A quote directly from the patent:
"Naturally, a high fat meal may not be recommended for many individuals being treated with compounds of formula 1, particularly those being treated for chronic conditions. However, for some individuals, particularly those being treated for acute conditions, administration of compounds of formula 1 with a high fat meal may be justified. In any event, bioavailability of compounds of formula 1 is significantly increased when administered with food, including either a normal fat meal or a high fat meal."
"SUMMARY OF THE INVENTION
A subject of the invention is the unexpected finding that administration of compounds of formula 1 with food markedly increases their extent of absorption when administered orally in human subjects. In particular, an aspect of the invention is a method of increasing the oral bioavailability of such compounds to a patient receiving treatment to modulate N-type calcium channels comprising administering to the patient a compound of formula 1 or a pharmaceutically acceptable salt thereof, optionally in a pharmaceutical composition, with food."

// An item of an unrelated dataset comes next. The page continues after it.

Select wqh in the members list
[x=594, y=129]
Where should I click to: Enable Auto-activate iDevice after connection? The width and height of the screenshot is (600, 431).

Snutch, Terrance P. (Vancouver, CA)
Fisher, Dennis M. (San Francisco, CA, US)
The new Z160 formulation increases bioavailability and reduces food effect, but the detailed trial protocol likely suggest that patients take Z160 with a meal. Preferably containing some fat. Should not be a problem in the U.S. and some fats recommended might be:
3. Olive Oil
5. Nut Butter
6. Fatty Fish
"By “fed” or “fed states” is meant a subject has eaten within about 30 minutes prior to drug administration. The meal can be a fatty meal, and the resulting mean pharmacokinetic parameters can be characteristic of consuming a fatty meal. For example, the “fed state” can be a human who has eaten a United States Food and Drug Administration (FDA) standard high fat breakfast (or another meal containing a comparable quantity of fat and calories) within 30 minutes prior to drug administration. A typical FDA standard breakfast consists of 2 eggs fried in butter, 2 strips of bacon, 2 slices of toast with butter, 4 ounces of hash brown potatoes, and 8 ounces of whole milk. The meal is high in both fat (approximately 50% of total calorie content of the meal) and calories (approximately 800-1,000 calories)."
SOLID DISPERSION FORMULATIONS AND METHODS OF USE THEREOF
"BACKGROUND OF THE INVENTION
The present invention relates to formulations and methods for increasing the bioavailability of 1-(4-benzhydrylpiperazin-1-yl)-3,3-diphenylpropan-1-one or a metabolite thereof, as well as salts thereof. In particular, the formulations and methods relate to the use of solid dispersions to improve mean bioavailability in fasted or fed subjects and/or TO REDUCE food effect."